Sunday, November 25, 2007

Dead Man Walking

My mom came to Germany bearing gifts.

Some books—autobiographies, actually—from people who survived fascism during World War 2.

Amazing books. Both of them.

I have so many feelings while I read these. The first feeling is: how could people do this to other people??

Really, I read about these accounts of torture and unsurmountable odds these people faced and I have no doubt that they have been changed for life during these times, but I think that I may have contemplated death over trying to live knowing that every day is a fight to survive.

The other feeling is that I would have been one of the dead ones.

Dead as a doorknob.

I'd have been one of those extras in movies that gets killed right away. No starring role. No heroic comeback.

I am about to finish reading "The Long Walk" about a group of men who hiked from Siberia to India. Through the Siberian winter and the desert and death and no food and no water.

I'd have been the first dead guy. I am simply not built for that kind of suffering.

When they go 13 days with no water.

Me=dead.

When they hike across the desert with no food and water.

Me=dead.

It makes me think that my life is pretty damn good when my biggest problems are the silly ones: what to wear, what (of the many possibilities) to drink...

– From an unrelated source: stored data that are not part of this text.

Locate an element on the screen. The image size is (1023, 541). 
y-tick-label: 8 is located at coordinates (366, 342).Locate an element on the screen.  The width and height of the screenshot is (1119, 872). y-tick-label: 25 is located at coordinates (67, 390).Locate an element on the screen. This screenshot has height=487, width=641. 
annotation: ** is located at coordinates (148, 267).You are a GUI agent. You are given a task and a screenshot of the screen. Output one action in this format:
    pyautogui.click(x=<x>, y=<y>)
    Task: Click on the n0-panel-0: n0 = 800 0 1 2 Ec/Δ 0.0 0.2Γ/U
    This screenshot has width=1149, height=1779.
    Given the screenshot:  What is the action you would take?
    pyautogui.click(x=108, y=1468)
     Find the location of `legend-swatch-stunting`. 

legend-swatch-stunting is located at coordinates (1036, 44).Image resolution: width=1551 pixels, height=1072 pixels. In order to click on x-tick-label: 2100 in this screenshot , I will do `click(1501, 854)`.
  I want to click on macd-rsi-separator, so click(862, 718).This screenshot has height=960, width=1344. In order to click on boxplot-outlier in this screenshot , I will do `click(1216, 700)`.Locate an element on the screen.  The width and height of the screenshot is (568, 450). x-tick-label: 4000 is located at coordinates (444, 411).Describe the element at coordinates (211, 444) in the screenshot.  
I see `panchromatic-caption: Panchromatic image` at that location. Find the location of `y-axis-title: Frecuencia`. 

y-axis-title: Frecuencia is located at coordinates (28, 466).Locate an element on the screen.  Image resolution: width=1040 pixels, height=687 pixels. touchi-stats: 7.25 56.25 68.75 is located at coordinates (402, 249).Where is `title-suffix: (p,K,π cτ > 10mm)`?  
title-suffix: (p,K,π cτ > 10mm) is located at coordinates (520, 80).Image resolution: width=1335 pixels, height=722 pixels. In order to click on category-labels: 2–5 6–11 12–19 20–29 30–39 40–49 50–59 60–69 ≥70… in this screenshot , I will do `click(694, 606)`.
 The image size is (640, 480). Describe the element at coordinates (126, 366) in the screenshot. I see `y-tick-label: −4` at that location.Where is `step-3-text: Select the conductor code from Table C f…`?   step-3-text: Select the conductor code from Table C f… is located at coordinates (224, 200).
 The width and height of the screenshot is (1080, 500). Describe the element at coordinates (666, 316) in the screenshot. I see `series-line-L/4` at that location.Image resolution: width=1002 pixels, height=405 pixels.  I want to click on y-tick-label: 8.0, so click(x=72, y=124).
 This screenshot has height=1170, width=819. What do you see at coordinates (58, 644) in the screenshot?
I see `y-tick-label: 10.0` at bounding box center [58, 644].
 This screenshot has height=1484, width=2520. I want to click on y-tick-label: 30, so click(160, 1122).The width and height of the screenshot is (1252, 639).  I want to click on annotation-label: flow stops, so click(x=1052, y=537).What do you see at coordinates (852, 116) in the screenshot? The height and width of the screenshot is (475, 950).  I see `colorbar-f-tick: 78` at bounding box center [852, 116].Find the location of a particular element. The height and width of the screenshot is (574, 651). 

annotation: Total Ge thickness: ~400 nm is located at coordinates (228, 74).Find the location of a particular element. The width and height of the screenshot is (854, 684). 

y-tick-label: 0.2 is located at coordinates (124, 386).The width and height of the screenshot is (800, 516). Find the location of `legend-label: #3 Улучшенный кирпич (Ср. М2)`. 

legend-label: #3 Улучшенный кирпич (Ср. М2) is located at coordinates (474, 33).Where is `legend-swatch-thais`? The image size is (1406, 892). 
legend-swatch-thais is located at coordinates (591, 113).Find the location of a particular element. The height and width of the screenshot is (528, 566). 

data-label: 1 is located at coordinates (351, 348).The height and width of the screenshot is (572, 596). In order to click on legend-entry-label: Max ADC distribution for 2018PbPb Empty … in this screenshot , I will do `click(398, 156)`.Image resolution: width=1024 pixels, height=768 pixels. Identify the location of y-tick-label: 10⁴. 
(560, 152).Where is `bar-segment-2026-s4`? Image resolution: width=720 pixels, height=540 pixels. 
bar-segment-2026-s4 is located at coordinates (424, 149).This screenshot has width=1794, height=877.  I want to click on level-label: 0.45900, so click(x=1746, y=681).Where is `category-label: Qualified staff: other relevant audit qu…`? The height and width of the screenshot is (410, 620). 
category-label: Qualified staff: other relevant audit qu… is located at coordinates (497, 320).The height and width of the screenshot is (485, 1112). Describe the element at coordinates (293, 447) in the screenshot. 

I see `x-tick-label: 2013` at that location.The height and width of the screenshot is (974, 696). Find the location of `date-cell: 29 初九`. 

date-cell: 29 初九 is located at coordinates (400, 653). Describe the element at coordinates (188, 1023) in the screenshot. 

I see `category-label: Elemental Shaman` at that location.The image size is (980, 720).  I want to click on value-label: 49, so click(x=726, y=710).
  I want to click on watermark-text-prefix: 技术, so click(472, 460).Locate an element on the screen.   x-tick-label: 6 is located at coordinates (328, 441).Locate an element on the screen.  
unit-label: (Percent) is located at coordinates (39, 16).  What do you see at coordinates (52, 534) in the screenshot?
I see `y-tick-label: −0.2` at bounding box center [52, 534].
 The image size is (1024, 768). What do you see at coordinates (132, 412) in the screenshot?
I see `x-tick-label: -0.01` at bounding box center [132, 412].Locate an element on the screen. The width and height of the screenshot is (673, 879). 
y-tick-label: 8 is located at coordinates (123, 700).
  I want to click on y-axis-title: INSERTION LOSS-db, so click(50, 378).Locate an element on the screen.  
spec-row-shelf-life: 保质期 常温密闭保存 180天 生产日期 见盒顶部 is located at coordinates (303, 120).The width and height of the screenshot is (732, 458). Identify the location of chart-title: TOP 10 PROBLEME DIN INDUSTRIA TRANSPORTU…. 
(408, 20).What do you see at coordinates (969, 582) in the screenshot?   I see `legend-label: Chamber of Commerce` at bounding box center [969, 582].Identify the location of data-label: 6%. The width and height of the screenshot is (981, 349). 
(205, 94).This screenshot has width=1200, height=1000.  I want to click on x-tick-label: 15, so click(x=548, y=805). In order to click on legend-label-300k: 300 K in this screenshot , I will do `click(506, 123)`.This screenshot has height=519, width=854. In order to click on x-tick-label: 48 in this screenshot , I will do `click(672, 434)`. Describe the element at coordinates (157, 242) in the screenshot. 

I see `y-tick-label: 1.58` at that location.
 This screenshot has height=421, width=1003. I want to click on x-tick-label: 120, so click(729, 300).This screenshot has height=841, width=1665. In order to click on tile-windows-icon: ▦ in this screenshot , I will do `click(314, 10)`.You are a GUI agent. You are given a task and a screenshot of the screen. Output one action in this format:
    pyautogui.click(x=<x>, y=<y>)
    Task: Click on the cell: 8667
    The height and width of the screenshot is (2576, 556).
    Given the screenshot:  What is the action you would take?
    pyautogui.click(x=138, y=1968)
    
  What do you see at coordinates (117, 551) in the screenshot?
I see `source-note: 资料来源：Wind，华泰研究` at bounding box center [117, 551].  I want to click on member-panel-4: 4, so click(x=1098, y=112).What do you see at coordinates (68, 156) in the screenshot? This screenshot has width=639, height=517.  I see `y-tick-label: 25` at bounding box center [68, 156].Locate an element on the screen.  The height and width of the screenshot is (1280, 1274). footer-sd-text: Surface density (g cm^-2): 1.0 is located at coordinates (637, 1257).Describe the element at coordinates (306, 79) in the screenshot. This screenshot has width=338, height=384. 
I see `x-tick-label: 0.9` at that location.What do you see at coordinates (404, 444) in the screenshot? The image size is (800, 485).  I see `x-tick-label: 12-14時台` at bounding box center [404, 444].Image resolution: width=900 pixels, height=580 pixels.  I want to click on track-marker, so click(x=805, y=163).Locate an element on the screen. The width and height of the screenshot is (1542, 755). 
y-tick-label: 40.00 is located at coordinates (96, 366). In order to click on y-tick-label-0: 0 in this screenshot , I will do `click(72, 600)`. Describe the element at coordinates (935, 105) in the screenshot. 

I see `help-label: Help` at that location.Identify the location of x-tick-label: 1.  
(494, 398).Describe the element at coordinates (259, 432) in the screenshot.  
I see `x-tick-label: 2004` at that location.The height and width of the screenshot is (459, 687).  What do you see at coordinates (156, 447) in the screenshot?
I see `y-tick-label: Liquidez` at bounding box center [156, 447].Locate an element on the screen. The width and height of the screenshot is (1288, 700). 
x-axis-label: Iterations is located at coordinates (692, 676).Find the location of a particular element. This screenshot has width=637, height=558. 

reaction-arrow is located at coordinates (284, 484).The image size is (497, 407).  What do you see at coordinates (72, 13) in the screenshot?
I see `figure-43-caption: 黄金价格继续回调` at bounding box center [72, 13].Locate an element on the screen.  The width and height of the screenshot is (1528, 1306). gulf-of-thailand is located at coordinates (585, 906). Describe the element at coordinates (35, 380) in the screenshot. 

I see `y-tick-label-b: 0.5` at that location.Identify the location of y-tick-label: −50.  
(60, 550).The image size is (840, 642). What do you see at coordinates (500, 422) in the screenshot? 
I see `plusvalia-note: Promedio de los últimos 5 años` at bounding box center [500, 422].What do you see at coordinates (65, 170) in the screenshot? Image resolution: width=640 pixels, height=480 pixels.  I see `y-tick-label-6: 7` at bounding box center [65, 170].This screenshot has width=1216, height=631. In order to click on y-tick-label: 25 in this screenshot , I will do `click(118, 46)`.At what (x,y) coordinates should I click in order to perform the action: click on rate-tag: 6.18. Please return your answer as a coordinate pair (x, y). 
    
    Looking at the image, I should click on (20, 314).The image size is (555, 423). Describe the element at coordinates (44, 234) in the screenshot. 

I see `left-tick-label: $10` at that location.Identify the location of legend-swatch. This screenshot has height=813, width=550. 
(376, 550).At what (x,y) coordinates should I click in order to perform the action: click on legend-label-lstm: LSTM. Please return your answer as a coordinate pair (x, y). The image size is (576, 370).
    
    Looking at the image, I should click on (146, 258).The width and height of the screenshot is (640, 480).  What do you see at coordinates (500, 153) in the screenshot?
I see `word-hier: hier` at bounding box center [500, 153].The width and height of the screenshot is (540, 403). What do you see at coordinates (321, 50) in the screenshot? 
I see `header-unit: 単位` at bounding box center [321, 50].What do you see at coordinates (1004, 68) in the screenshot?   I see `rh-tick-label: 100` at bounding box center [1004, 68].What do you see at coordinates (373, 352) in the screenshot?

I am more grateful, now, that I have a good life. And we should all feel this way. Should we?

3 comments:

Anonymous said...

yes, we should all feel this way.
in fact, i suspect it is the ability to feel this way that enables some people to survive without water for thirteen days, or on (infinitely) long walks from india to siberia.
of course, i'm not one of those people, so i can't be sure.

Anonymous said...

p.s.
judging by the gifts, i think your mom may REALLY want you to come home.

Kathy said...

Glad you read the books & they gave you something to think about. I'm very proud of your observations & that you're willing to share them. You done good!!